• **Work to complete**
Without any pictures, print the lines below from the one that has "You are a GUI" through the one that has "Given: Click the", exactly and nothing else.

• **Source material**
--------------------------------

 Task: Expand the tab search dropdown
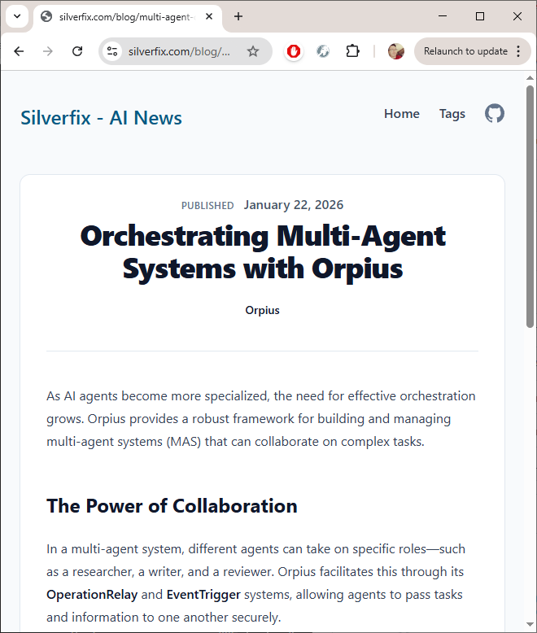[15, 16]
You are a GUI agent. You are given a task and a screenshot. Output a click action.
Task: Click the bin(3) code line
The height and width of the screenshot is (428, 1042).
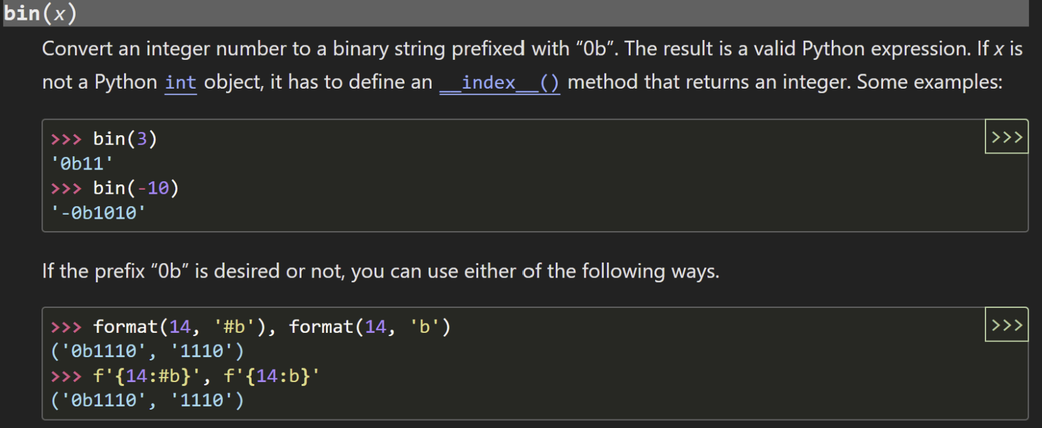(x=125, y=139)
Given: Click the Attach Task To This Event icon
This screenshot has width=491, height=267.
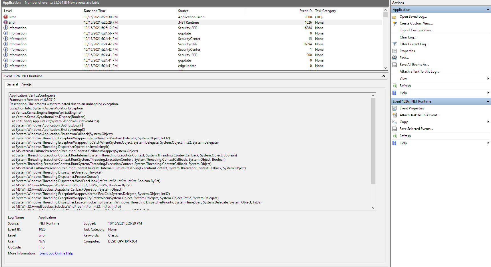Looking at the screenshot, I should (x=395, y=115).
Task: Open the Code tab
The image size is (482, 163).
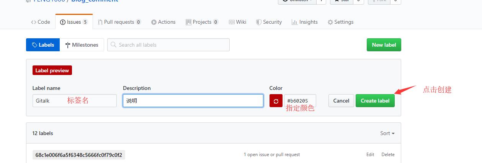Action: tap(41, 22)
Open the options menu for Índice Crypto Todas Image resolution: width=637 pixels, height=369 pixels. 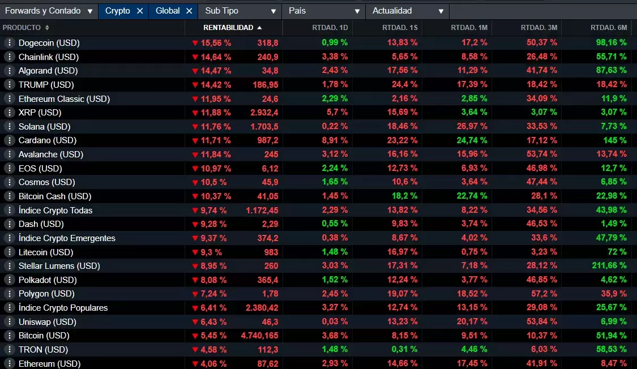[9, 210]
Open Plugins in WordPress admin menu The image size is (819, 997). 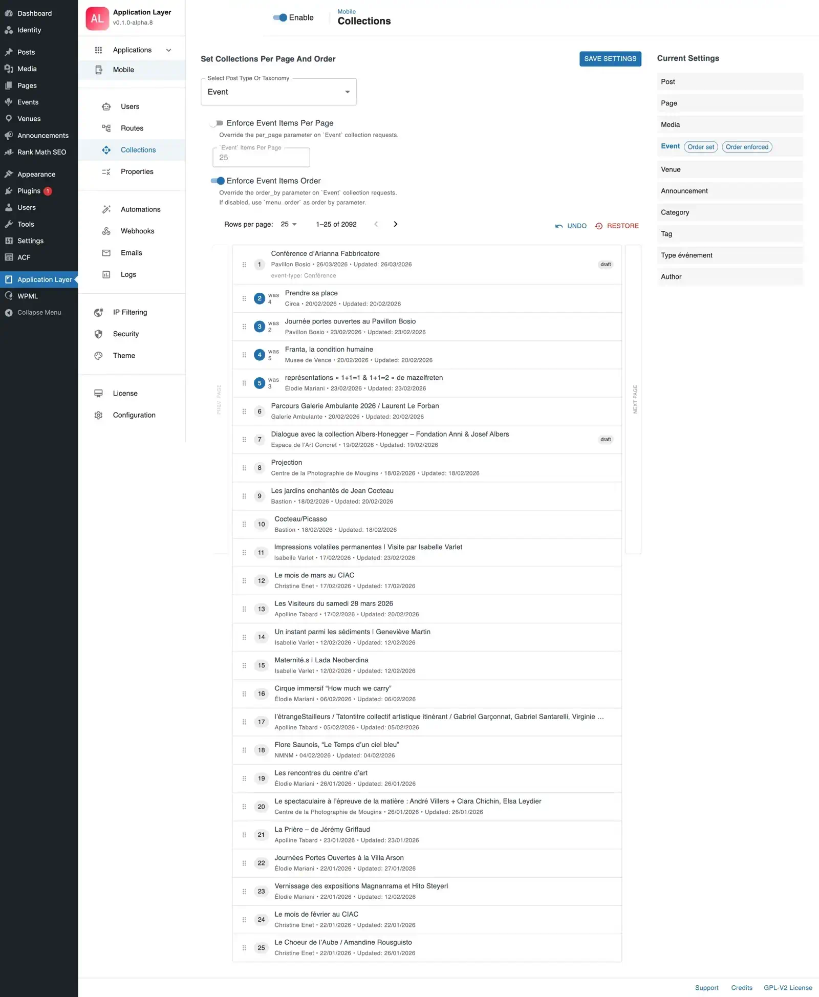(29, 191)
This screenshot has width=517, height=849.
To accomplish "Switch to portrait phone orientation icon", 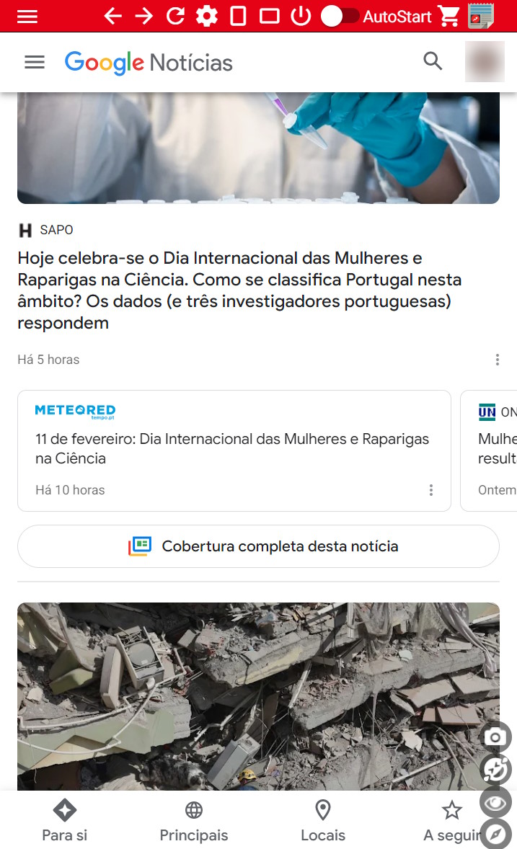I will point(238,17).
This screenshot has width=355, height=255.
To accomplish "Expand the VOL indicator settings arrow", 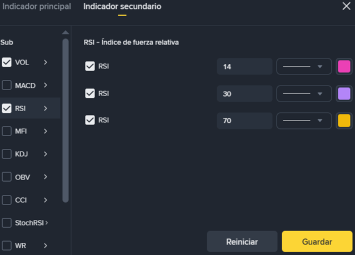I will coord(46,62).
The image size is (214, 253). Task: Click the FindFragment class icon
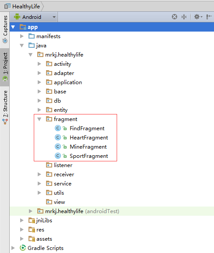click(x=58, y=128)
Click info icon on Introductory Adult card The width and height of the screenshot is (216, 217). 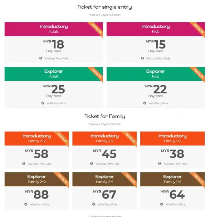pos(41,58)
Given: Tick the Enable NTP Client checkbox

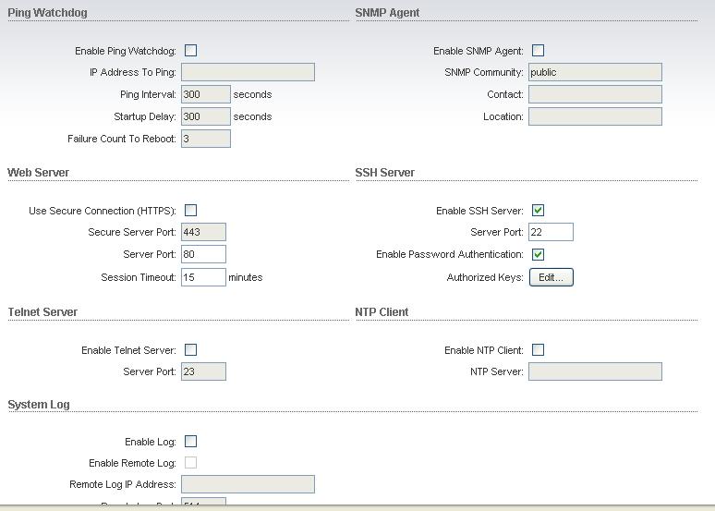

--------------------------------

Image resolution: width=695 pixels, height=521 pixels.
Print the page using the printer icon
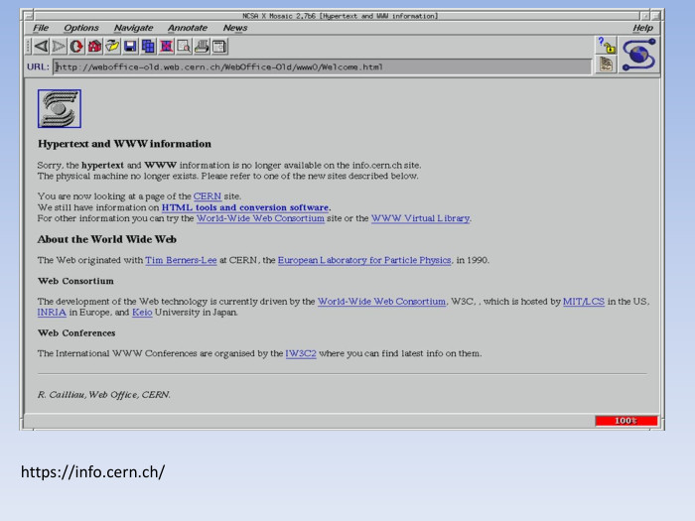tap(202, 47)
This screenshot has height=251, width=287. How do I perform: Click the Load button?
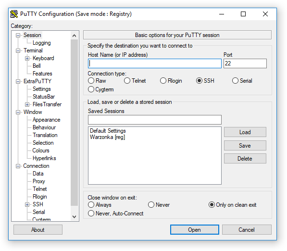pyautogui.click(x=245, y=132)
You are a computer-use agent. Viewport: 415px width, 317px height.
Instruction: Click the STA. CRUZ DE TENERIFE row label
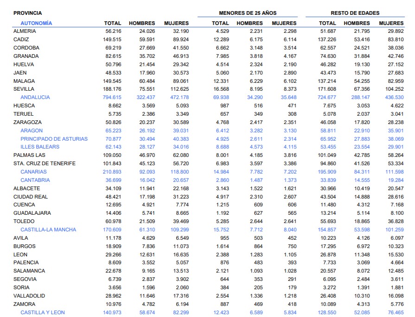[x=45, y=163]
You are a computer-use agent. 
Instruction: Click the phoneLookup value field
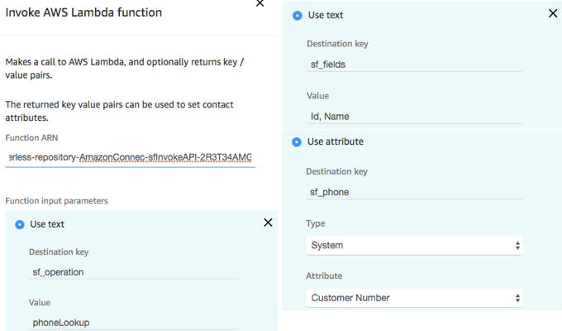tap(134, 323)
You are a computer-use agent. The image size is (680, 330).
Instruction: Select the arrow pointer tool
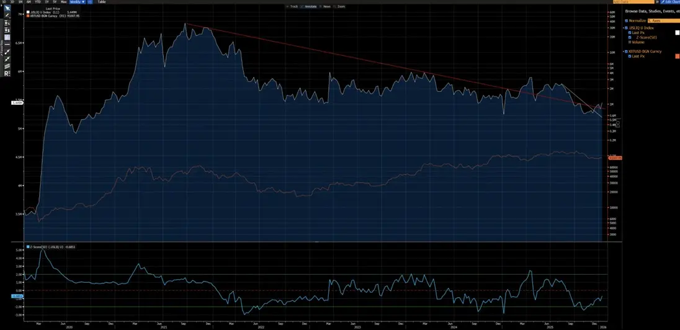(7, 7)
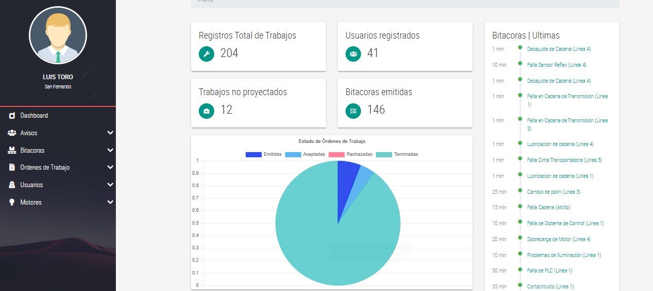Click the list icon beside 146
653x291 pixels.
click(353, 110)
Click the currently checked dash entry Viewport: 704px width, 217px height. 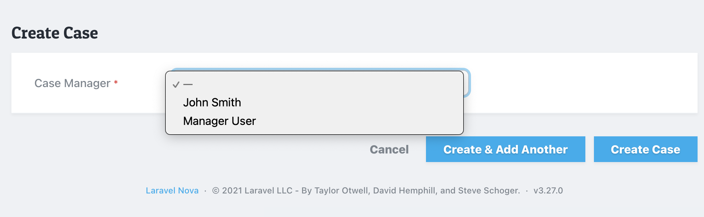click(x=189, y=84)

--------------------------------

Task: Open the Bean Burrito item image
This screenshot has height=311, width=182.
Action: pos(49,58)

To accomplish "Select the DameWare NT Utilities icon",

--------------------------------

• **Answer for this exercise**
You are a GUI agent. You are given a task and a screenshot. Output a click action.
Task: Click the bin(3) code line
The height and width of the screenshot is (428, 1042).
(x=125, y=139)
Given: Click the Attach Task To This Event icon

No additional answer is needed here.